Records drawn from a dataset →
::::::

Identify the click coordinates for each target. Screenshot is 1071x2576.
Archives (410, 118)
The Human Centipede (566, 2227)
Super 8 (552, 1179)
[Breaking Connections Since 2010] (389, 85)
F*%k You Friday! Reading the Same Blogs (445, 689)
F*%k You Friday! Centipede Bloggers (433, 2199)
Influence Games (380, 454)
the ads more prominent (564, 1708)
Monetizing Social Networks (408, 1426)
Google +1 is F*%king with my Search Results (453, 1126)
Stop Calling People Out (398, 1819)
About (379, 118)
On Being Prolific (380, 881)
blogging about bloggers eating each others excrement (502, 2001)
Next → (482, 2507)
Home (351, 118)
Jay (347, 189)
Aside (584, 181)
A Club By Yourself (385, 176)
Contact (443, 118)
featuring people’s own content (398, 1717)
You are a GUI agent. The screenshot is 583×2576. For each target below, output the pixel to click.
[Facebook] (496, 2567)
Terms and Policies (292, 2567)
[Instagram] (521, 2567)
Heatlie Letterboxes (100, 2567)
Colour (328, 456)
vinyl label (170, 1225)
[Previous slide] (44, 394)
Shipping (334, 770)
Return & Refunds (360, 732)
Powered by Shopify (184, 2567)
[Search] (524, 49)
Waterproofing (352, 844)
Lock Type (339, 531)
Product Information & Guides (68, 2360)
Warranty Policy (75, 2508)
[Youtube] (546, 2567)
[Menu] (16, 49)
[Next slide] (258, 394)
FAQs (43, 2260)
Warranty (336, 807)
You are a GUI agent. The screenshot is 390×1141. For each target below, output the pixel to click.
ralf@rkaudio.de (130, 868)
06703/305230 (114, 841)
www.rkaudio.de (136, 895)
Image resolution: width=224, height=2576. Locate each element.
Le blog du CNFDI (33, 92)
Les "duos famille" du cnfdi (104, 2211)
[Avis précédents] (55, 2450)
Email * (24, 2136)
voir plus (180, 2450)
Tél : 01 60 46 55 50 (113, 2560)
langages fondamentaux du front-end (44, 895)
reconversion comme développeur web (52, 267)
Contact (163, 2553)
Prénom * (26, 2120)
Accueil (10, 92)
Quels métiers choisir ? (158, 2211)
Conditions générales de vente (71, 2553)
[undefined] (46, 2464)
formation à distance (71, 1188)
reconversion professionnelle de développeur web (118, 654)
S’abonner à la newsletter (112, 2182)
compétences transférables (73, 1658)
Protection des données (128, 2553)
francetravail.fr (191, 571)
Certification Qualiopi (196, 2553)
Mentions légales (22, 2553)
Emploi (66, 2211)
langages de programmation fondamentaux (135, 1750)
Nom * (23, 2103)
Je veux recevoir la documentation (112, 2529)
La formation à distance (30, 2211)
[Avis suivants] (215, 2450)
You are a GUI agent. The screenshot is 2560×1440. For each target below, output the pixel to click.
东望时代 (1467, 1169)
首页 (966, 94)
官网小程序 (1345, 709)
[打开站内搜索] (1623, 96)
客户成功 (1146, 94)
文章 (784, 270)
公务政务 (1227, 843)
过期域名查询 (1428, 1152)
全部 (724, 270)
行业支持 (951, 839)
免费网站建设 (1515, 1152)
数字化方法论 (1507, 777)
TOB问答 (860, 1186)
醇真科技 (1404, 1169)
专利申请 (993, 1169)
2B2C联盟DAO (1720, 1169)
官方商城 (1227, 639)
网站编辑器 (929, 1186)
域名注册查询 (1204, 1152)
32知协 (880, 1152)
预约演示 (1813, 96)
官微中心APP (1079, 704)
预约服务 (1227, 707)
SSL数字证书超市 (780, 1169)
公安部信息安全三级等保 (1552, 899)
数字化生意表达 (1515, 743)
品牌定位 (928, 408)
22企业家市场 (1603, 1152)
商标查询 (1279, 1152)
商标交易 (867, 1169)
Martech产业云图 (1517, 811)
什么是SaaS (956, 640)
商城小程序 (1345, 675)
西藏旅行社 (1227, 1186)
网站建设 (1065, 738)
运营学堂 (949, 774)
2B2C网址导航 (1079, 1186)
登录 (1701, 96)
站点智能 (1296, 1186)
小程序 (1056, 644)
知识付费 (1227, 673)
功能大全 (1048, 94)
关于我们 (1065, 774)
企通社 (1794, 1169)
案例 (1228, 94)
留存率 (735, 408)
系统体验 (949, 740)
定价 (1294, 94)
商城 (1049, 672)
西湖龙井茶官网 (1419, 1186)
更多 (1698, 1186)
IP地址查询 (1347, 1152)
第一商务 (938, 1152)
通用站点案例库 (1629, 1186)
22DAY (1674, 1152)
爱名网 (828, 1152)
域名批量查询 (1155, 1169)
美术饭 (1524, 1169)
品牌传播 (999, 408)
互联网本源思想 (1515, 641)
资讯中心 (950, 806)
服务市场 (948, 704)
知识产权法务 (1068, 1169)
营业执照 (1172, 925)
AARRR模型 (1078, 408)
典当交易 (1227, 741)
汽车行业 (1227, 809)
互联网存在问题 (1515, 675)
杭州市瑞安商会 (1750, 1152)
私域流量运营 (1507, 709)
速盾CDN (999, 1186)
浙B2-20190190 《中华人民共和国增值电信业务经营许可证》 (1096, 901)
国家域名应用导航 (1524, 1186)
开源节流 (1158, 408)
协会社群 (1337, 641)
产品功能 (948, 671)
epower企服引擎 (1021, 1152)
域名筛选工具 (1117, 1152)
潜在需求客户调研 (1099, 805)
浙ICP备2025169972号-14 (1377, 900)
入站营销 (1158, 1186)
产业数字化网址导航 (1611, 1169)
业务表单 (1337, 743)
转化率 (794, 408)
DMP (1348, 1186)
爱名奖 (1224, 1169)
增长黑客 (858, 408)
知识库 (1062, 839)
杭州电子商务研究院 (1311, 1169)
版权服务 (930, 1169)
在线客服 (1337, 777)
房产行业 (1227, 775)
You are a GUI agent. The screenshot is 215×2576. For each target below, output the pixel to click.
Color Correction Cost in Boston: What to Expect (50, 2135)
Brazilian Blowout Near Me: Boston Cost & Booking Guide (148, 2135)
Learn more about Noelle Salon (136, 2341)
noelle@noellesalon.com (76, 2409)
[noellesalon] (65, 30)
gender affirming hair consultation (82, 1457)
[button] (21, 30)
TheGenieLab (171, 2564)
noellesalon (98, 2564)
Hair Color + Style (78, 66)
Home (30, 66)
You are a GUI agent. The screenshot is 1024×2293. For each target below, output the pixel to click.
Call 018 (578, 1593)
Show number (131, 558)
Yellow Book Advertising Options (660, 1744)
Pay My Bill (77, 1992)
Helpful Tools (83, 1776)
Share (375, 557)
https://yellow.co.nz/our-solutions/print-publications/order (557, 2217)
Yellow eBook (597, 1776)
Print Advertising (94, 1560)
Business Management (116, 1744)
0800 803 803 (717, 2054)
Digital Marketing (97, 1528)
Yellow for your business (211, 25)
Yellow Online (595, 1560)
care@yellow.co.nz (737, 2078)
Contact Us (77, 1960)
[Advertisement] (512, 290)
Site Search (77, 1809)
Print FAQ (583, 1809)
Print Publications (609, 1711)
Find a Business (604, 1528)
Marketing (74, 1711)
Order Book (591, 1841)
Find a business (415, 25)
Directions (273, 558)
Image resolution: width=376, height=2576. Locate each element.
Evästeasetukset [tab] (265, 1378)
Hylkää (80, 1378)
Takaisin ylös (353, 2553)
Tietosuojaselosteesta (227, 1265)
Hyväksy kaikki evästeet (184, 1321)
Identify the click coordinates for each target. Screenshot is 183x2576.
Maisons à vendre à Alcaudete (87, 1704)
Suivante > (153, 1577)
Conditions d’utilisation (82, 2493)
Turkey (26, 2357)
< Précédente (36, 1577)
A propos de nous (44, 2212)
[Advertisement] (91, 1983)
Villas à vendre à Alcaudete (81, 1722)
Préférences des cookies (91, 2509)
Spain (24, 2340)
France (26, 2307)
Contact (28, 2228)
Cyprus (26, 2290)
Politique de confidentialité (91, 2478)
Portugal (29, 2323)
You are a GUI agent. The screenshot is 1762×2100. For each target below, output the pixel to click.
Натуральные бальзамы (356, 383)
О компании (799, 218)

::::::

EXERCISE → An exact copy of the lines above, from the one containing "预约服务 (1227, 707)" down to the one containing "私域流量运营 (1507, 709)" and including both, is the whole answer; retype it and nothing else.

RESPONSE FOR THIS EXERCISE →
预约服务 (1227, 707)
SSL数字证书超市 (780, 1169)
公安部信息安全三级等保 (1552, 899)
数字化生意表达 (1515, 743)
品牌定位 (928, 408)
22企业家市场 (1603, 1152)
商标查询 (1279, 1152)
商标交易 (867, 1169)
Martech产业云图 (1517, 811)
什么是SaaS (956, 640)
商城小程序 (1345, 675)
西藏旅行社 (1227, 1186)
网站建设 (1065, 738)
运营学堂 (949, 774)
2B2C网址导航 (1079, 1186)
登录 (1701, 96)
站点智能 (1296, 1186)
小程序 (1056, 644)
知识付费 (1227, 673)
功能大全 (1048, 94)
关于我们 (1065, 774)
企通社 (1794, 1169)
案例 (1228, 94)
留存率 (735, 408)
系统体验 (949, 740)
定价 (1294, 94)
商城 (1049, 672)
西湖龙井茶官网 (1419, 1186)
更多 (1698, 1186)
IP地址查询 (1347, 1152)
第一商务 (938, 1152)
通用站点案例库 (1629, 1186)
22DAY (1674, 1152)
爱名网 (828, 1152)
域名批量查询 (1155, 1169)
美术饭 (1524, 1169)
品牌传播 (999, 408)
互联网本源思想 (1515, 641)
资讯中心 (950, 806)
服务市场 (948, 704)
知识产权法务 (1068, 1169)
营业执照 (1172, 925)
AARRR模型 (1078, 408)
典当交易 (1227, 741)
汽车行业 (1227, 809)
互联网存在问题 (1515, 675)
杭州市瑞安商会 (1750, 1152)
私域流量运营 (1507, 709)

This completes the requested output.